The Current Challenge
Under the existing framework, Asset Management Companies (AMCs) conduct internal KYC checks, open a folio, and sometimes allow the initial investment (lump sum or SIP) while forwarding documents to the KYC Registration Agency (KRA) for final verification. Discrepancies identified later by the KRA result in folios being marked as non-compliant. This blocks transactions, redemptions, dividends, and important communications, contributing to a rise in unclaimed funds.
Key Features of SEBI’s Proposal
The draft circular outlines a clear, sequential process to ensure uniformity across the industry:
- Folio Creation: AMCs can create a new folio only after receiving account-opening documents and completing their internal KYC verification.
- KRA Verification: Verified documents are forwarded to the KRA for final approval.
- First Investment: The initial transaction in a new folio is permitted only after the KRA completes verification and marks the folio as “KYC compliant” in its system.
- Investor Communication: AMCs must keep investors informed at every stage through registered email and mobile numbers.
This approach addresses the sequential nature of the current process, ensuring that no investment activity occurs until full compliance is confirmed.
Objectives and Expected Benefits
SEBI’s proposal aims to:
- Prevent the creation of non-compliant folios.
- Reduce operational issues for AMCs and KRAs.

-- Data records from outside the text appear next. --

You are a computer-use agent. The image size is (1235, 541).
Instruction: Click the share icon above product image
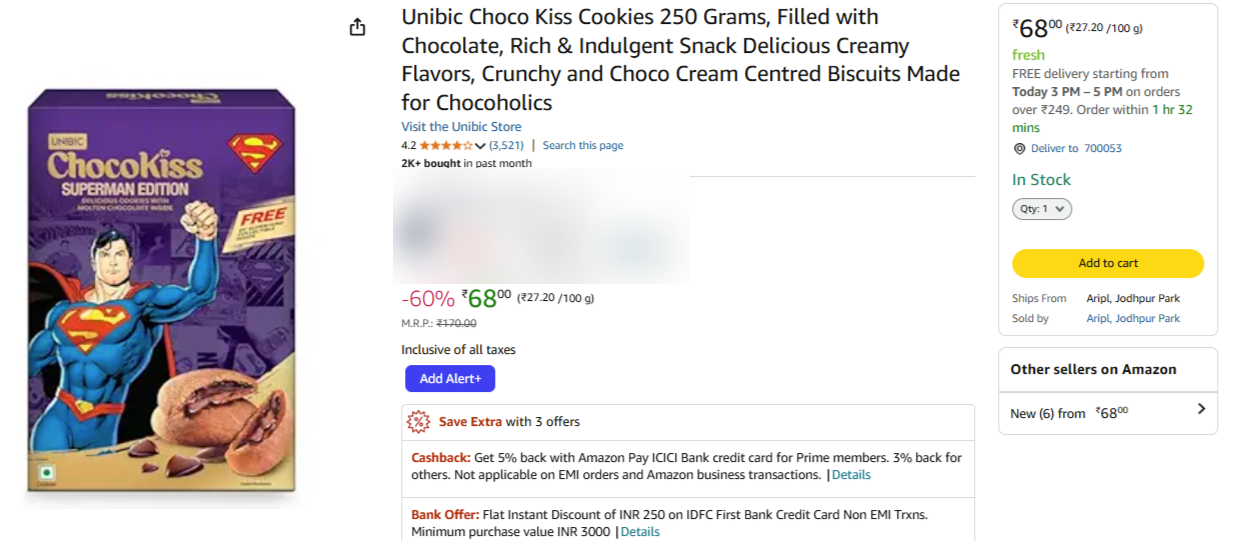coord(357,28)
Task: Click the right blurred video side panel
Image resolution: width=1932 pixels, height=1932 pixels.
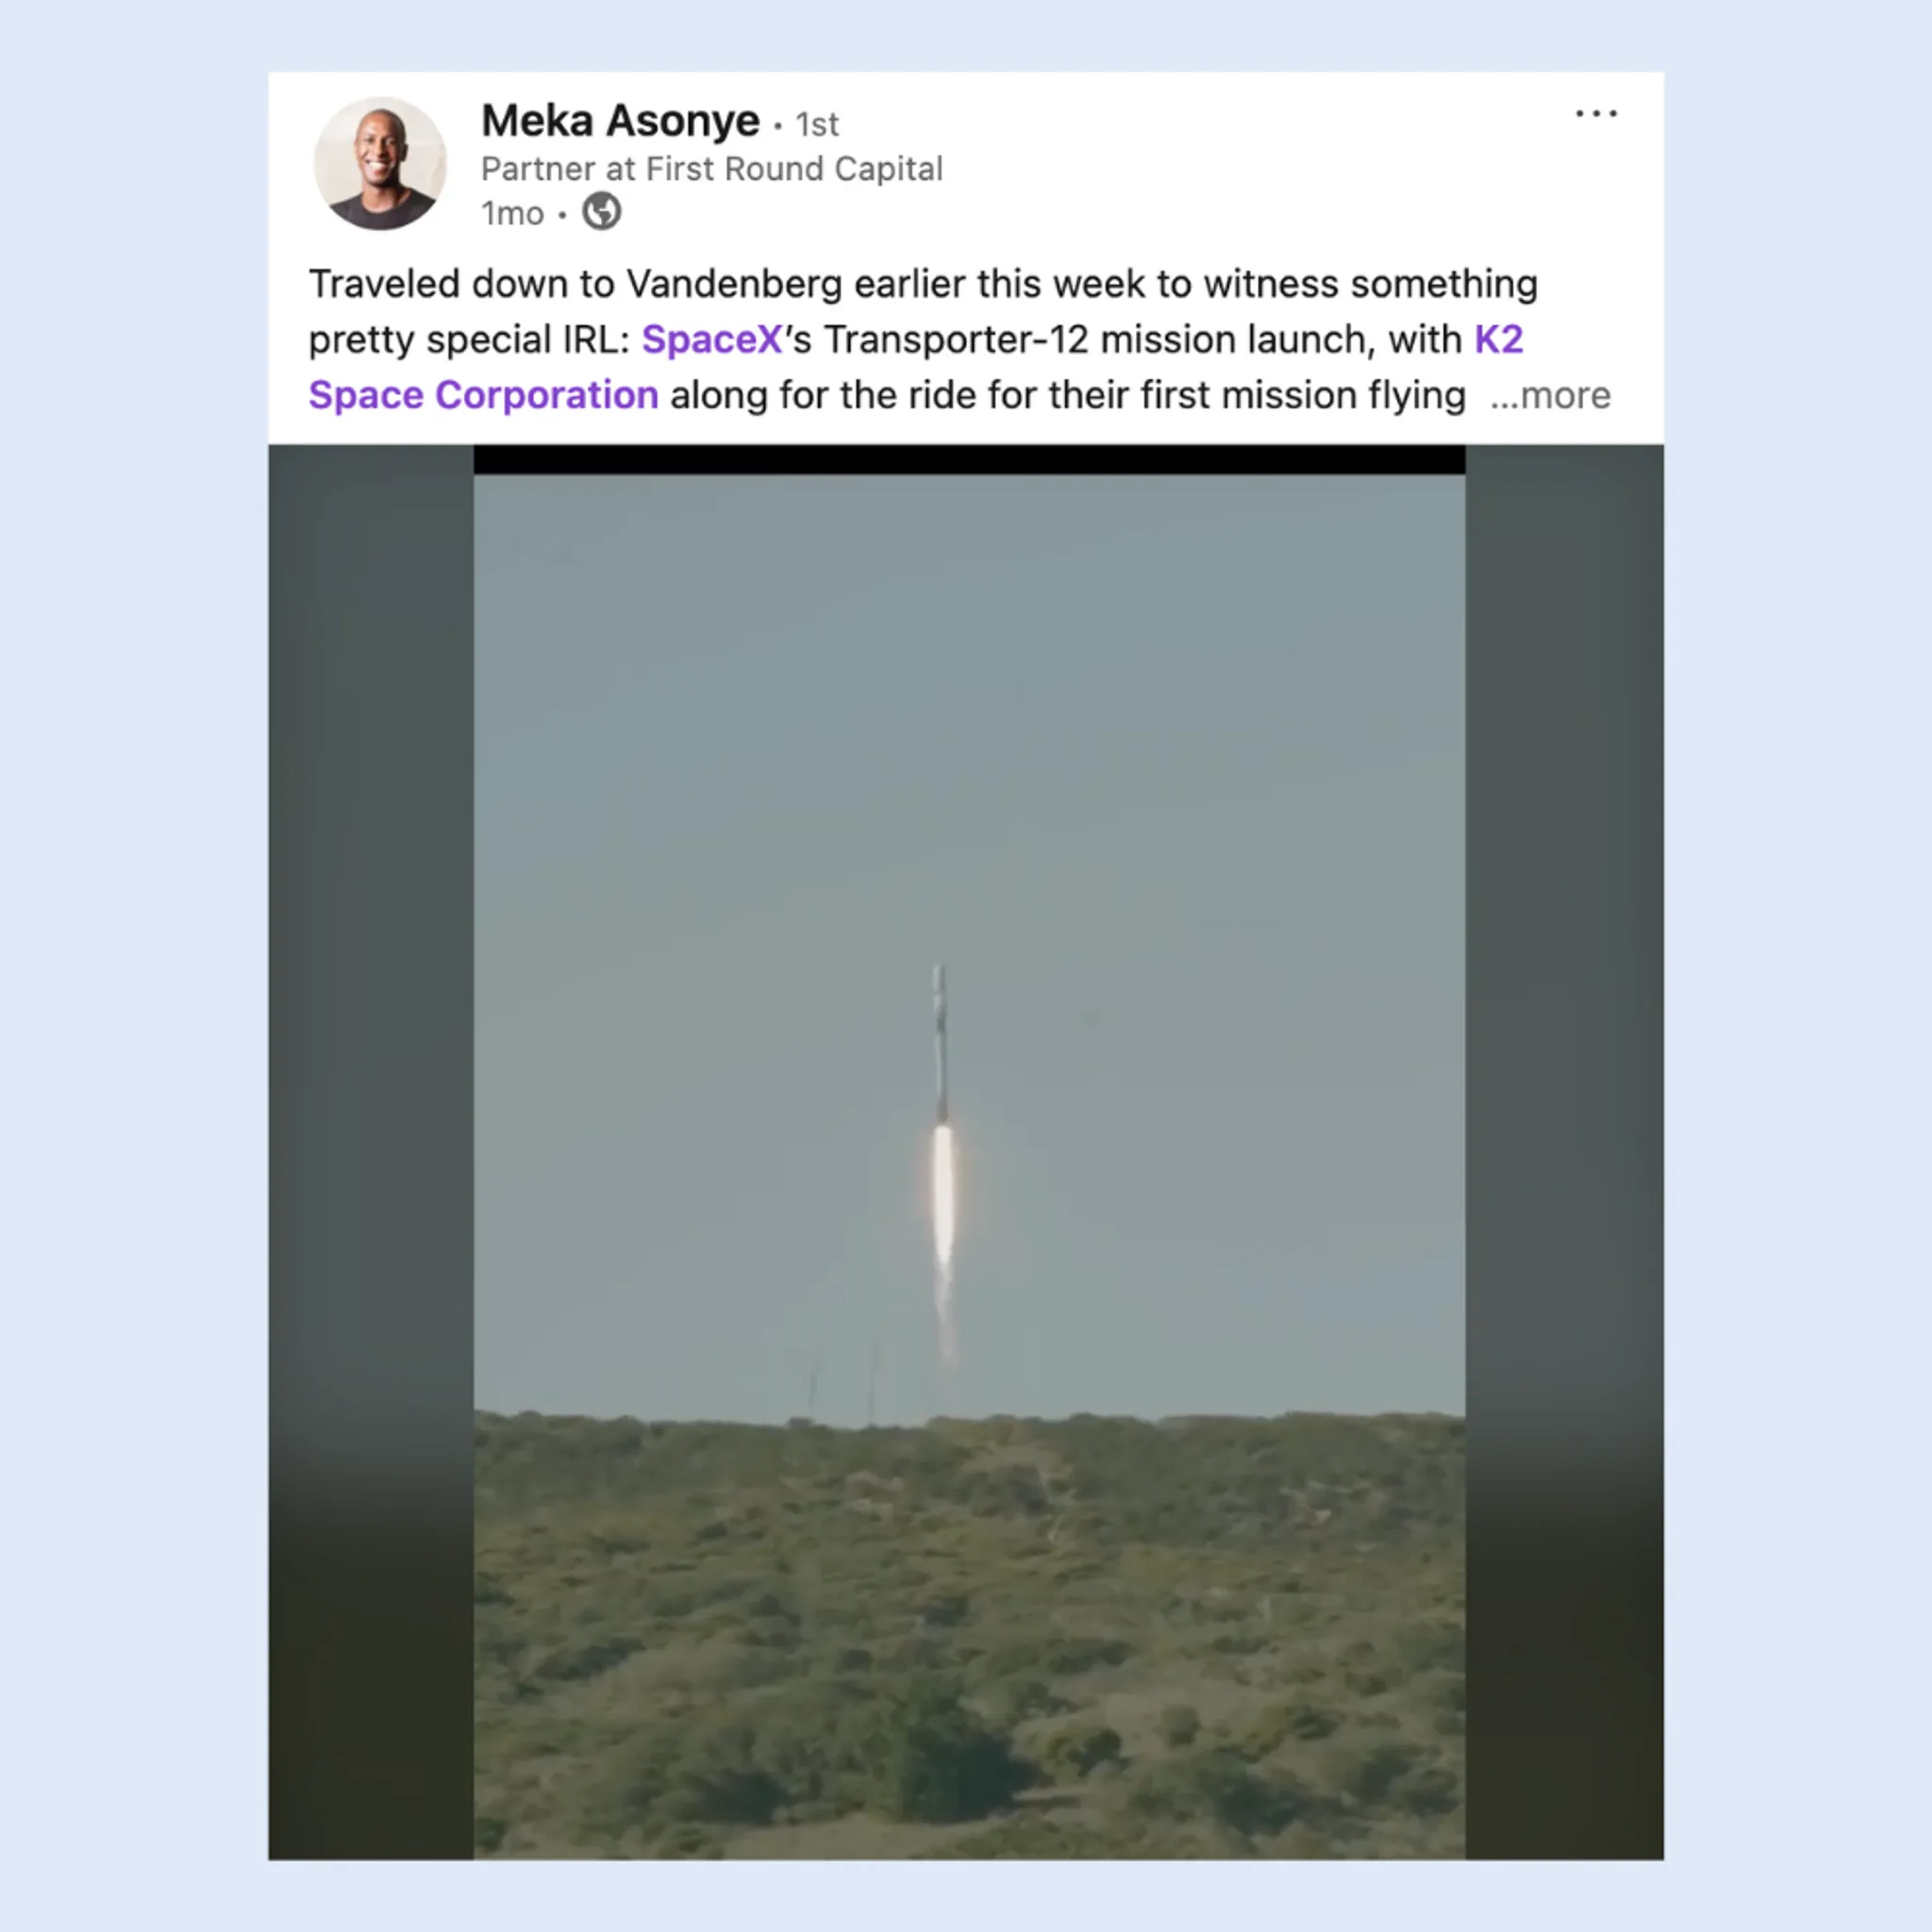Action: click(1564, 1152)
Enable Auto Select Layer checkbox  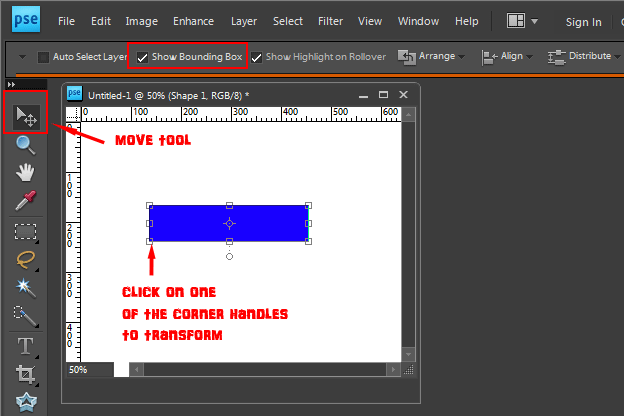click(43, 57)
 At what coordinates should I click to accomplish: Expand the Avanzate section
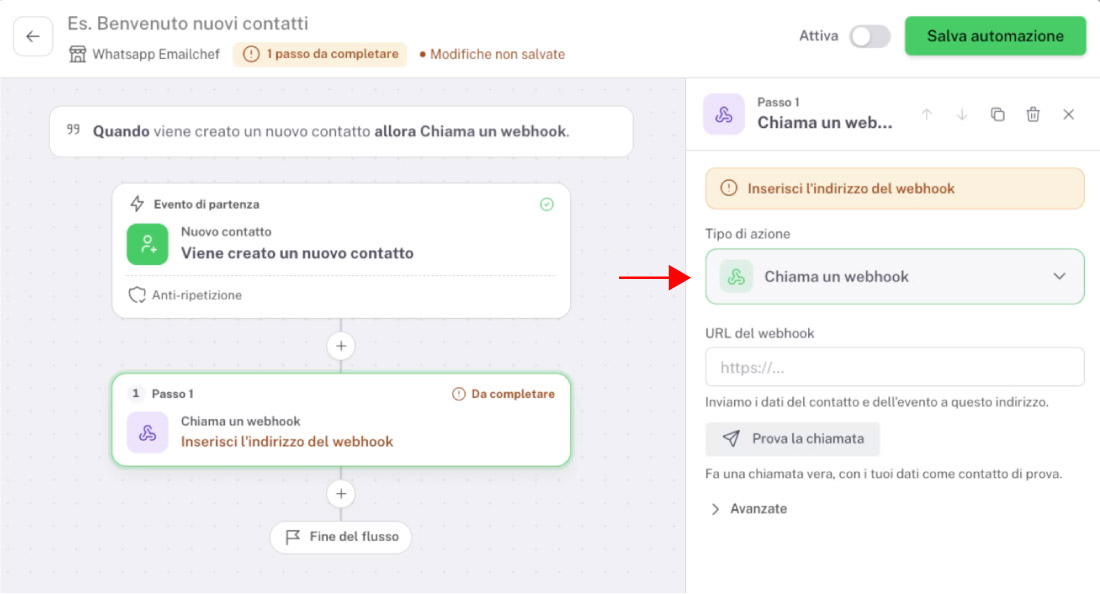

- Enhance investor protection by minimizing blocked accounts and unclaimed amounts.
- Bring uniformity in onboarding practices across all mutual fund houses.
The regulator invited public comments on the draft until mid-November 2025, with the final circular expected to take effect immediately upon issuance.
Current Status (as of May 2026)
As of now, the proposal remains under consideration following the consultation period. While no final circular has been notified in recent updates, AMCs and KRAs continue to align their systems with stricter KYC norms. Existing investors with valid CKYC or updated KYC details are largely unaffected. New investors may face a slightly longer but smoother onboarding process, especially with Aadhaar-based e-KYC options that can expedite verification.
Practical Implications for Investors
- New Investors: Complete your KYC documentation early. Use digital methods like Aadhaar e-KYC for faster processing.
- Existing Investors: Ensure your PAN-Aadhaar linkage and other details are updated to avoid any “on hold” status that restricts transactions.
- Overall: The changes promise fewer surprises during redemptions or dividends, leading to a more secure investing experience.
This proposal aligns with SEBI’s ongoing efforts to strengthen compliance, improve transparency, and safeguard retail investors in the mutual fund industry. Investors are advised to monitor official SEBI notifications or consult their AMC/KRA portals for the latest developments before making new investments.